■ What needs to be done ■
An exact copy of the data is needed, but without any of its images.
Extracted information Start Marker
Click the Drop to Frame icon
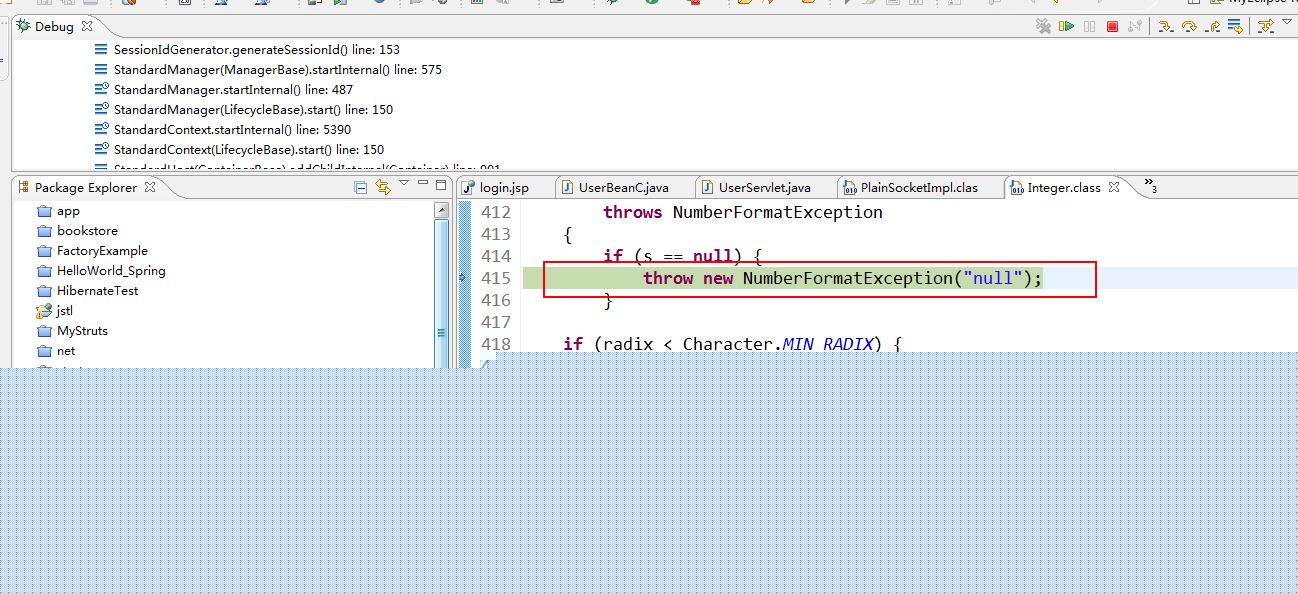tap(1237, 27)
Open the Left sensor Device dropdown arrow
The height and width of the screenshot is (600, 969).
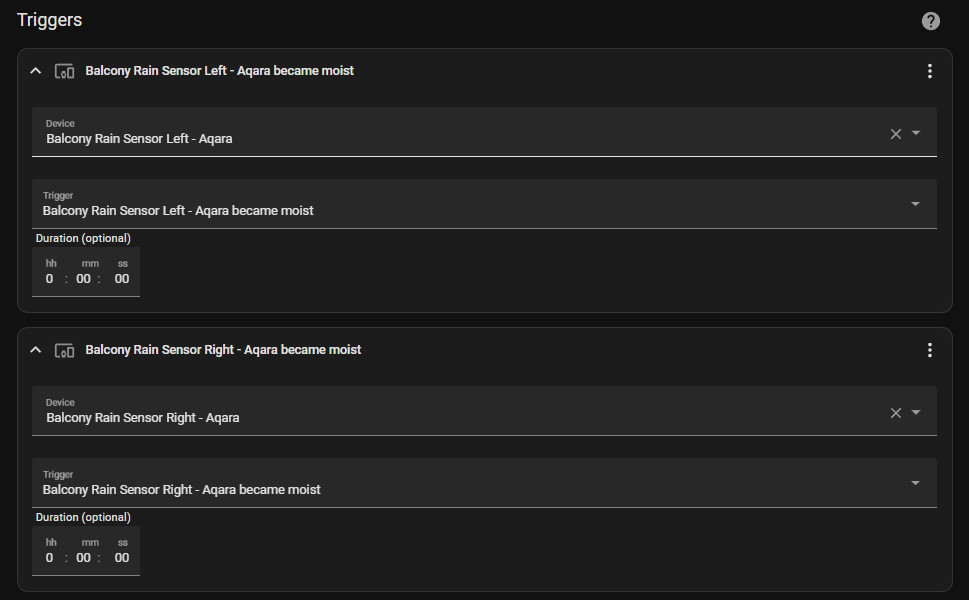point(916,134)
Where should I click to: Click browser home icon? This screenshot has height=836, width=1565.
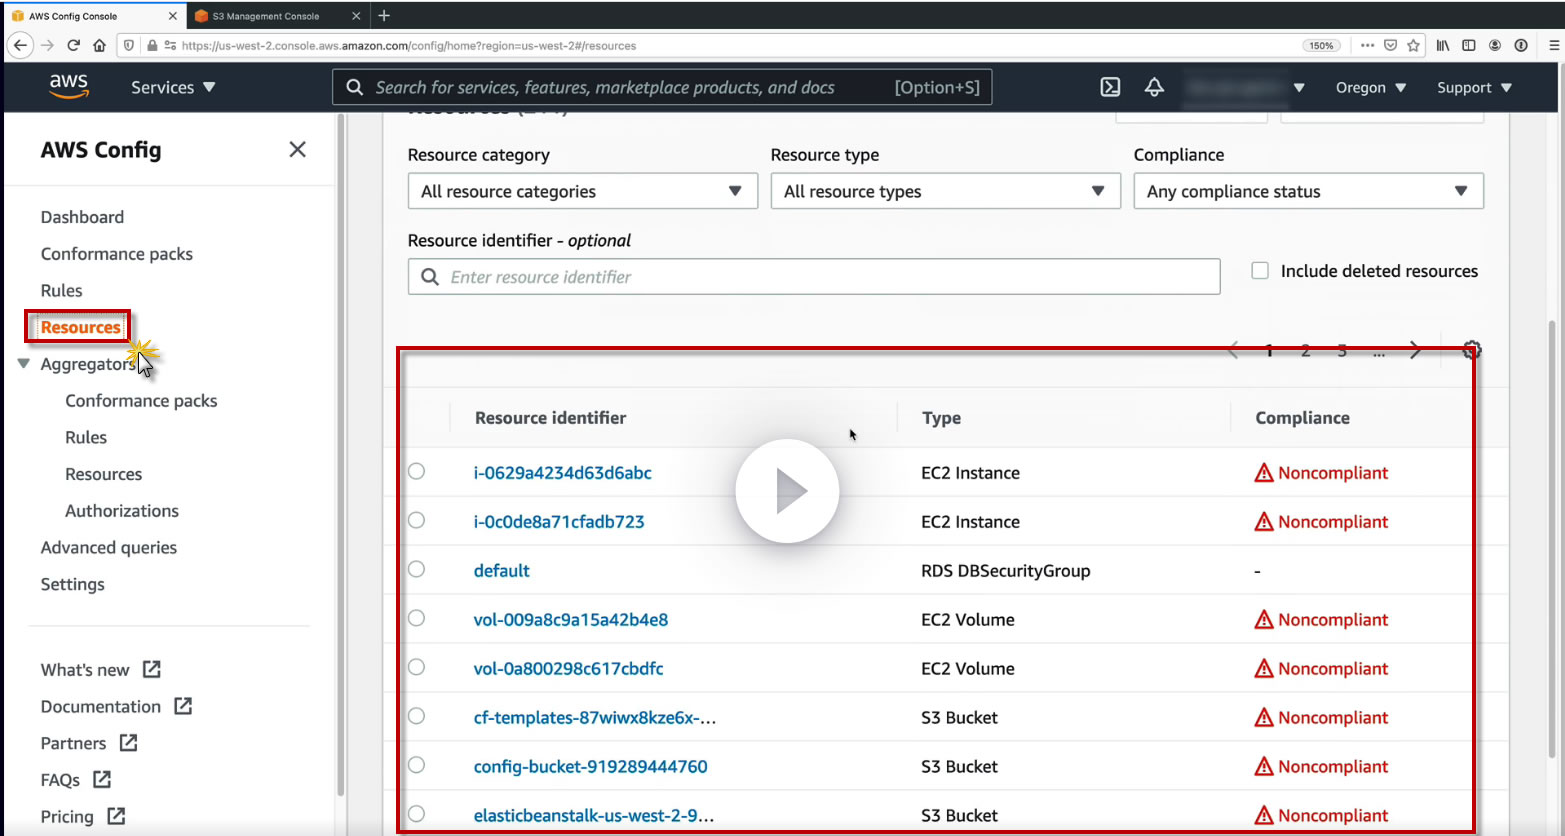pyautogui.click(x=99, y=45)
Extracted information End Marker
■ Solved exercise ■
Click the Drop to Frame icon
tap(1237, 27)
Open the Left sensor Device dropdown arrow
The height and width of the screenshot is (600, 969).
point(916,134)
Where should I click to: Click browser home icon? This screenshot has height=836, width=1565.
pyautogui.click(x=99, y=45)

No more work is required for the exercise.